LIV METTE LARSEN : SCRAP METAL NEW YORK PAINTINGS
In a career spanning more than thirty years, Larsen’s intuitive paintings, watercolors and drawings establish an energetic dialogue about perception and the transitory moments of life. Working primarily in monochrome silhouettes, she employs alternating scales to reconstruct the subjective realities of her narratives. Instead she proposes an inductive perspective, abstracting people and things from her daily encounters that reflect the circumstances of Larsen’s practice. Her paintings dissolve the boundaries between figuration and abstraction, with objects transforming fluidly into organic geometric forms. She paints with densely applied egg tempera to create the illusion of volume to allow isolated elements to become vivid archetypal forms and graphic signs.
Throughout her recent works, urban space and the ways in which people engage with it have been a primary concern. Drawing inspiration from the fleeting moments of everyday life, figures are devoid of context, either standing alone or with blocks of color. In Big Men (2011), heavily bundled men isolated against the canvas appear to be engaged in a ritualistic dance, alternately moving closer and further away. Likewise in Berlin Blue Abstract Walking (2010), an unknown woman, identifiable only by her profile, poses in each canvas. Reduced to strictly physical cues, each stance ranges from contemplative to interrogative. This series takes its title from a specific blue that was discovered by eighteenth-century alchemists working in the Prussian capital.
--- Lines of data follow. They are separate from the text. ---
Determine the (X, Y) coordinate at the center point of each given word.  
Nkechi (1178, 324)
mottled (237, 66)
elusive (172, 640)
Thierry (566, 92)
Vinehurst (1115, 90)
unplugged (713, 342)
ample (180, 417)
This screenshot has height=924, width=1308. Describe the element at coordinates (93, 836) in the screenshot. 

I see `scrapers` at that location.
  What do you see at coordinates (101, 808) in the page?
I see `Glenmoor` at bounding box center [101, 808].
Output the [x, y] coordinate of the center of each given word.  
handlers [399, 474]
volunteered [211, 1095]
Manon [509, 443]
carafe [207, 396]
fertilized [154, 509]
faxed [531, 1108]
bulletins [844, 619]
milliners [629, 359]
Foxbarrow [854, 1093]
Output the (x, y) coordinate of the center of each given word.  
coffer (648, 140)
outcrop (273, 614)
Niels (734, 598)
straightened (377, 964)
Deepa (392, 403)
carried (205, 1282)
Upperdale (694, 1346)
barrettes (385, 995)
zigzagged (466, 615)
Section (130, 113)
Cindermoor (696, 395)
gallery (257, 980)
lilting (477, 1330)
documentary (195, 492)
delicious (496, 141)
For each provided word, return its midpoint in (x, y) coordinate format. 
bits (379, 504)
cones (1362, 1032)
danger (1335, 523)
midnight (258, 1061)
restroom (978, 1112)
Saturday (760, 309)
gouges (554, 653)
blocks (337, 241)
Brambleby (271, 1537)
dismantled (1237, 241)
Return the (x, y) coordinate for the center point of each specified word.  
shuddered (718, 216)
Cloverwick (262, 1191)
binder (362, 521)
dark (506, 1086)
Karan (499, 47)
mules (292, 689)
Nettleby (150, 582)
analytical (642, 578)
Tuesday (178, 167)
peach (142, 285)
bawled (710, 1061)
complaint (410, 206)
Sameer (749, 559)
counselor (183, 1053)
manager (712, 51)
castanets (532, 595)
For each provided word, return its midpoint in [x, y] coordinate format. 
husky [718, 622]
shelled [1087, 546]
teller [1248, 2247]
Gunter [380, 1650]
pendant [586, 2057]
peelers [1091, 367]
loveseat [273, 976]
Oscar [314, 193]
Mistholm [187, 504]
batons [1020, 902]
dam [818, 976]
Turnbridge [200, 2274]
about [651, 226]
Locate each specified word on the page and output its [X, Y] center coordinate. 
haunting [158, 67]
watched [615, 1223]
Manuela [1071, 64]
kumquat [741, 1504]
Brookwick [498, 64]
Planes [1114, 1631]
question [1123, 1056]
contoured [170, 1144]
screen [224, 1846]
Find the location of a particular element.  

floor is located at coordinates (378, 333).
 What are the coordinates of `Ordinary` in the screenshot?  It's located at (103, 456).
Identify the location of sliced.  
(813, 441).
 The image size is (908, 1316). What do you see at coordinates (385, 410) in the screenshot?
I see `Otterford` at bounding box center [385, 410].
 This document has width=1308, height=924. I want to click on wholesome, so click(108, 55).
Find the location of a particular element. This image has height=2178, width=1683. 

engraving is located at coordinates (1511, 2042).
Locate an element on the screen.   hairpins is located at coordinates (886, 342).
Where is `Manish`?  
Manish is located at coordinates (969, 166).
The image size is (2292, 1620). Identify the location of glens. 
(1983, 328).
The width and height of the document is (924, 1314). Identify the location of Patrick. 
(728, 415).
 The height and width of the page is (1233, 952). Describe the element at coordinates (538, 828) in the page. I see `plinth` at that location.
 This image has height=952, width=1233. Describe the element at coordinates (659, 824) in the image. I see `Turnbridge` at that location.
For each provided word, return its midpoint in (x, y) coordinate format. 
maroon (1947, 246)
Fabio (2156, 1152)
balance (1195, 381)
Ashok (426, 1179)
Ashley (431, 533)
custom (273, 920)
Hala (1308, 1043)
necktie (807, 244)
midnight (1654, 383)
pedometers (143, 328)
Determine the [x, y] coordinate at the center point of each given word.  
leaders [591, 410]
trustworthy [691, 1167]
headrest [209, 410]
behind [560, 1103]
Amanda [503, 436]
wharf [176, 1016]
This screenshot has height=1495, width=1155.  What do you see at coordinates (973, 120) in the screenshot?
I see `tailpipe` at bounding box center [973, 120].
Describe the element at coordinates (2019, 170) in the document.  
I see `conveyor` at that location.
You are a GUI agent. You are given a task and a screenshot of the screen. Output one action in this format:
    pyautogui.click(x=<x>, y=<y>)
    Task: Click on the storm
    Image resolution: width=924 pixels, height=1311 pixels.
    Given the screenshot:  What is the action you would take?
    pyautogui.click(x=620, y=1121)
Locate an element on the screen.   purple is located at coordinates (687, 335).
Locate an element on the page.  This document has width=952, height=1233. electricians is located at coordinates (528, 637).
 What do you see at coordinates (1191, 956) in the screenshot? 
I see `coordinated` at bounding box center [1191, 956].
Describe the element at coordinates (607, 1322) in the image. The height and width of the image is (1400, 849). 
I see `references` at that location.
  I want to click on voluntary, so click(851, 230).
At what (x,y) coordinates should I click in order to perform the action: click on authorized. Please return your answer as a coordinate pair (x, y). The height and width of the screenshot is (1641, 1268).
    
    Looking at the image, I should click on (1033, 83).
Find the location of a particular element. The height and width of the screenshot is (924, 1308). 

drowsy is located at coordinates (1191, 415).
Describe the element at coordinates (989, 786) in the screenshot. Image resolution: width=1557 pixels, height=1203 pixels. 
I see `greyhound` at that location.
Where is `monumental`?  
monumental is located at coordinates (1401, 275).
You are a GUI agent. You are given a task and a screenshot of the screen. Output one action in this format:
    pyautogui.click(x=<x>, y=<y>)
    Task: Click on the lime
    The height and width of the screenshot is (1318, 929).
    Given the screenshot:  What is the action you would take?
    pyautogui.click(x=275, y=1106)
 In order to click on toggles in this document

From anonymous figures to pared-down industrial environments, she seeks to integrate the identifying characteristics of her location with her works. Larsen approaches the subway as a linear system reminiscent of Mondrian’s urban grids while in Scrap Metal and Scrap Metal Heap (2011) Larsen records the scrap metal heaps that were immediately outside of the window of her Brooklyn studio. Reduced to abstract swathes of bright yellow, blue, orange, and green, the utility of each jagged piece dissolves into an amoeboid shape. In Smith Street (2011), the blurred relationship between figure and ground disorients perspective. Although Larsen makes reference to a specific location, her paintings examine the fundamental relationships between people and their surroundings, preserving initial observations and glimpses to allow for prolonged reflection.
Liv Mette Larsen was born in Oslo, Norway in 1952 and attended the Oslo SHKS School of Art and Crafts. From 1978-84 she studied at the Berlin Hochschule für Künste (UDK). In 1992 she won Berlin’s Senate Cultural Affairs Department Grant and Norway’s Vederlagsfondet Grant in 1994, 1996, 1997 and 2006. She received additional grants from the Norwegian Cultural Council in 2000, 2004 and 2006. Recent solo exhibitions include Literaturhaus, Salzburg, Austria (2006), Galerie Kai Hilgemann, Berlin, Germany (2007, 2008, 2010, 2011, 2012), Galeria Fruela, Madrid, Spain (2008) and Helac Fine Art, New York, USA (2011).
She has exhibited internationally for over three decades and her work is included in major public and private collections, lately the Caldic Collection in Wassenaar, Netherlands.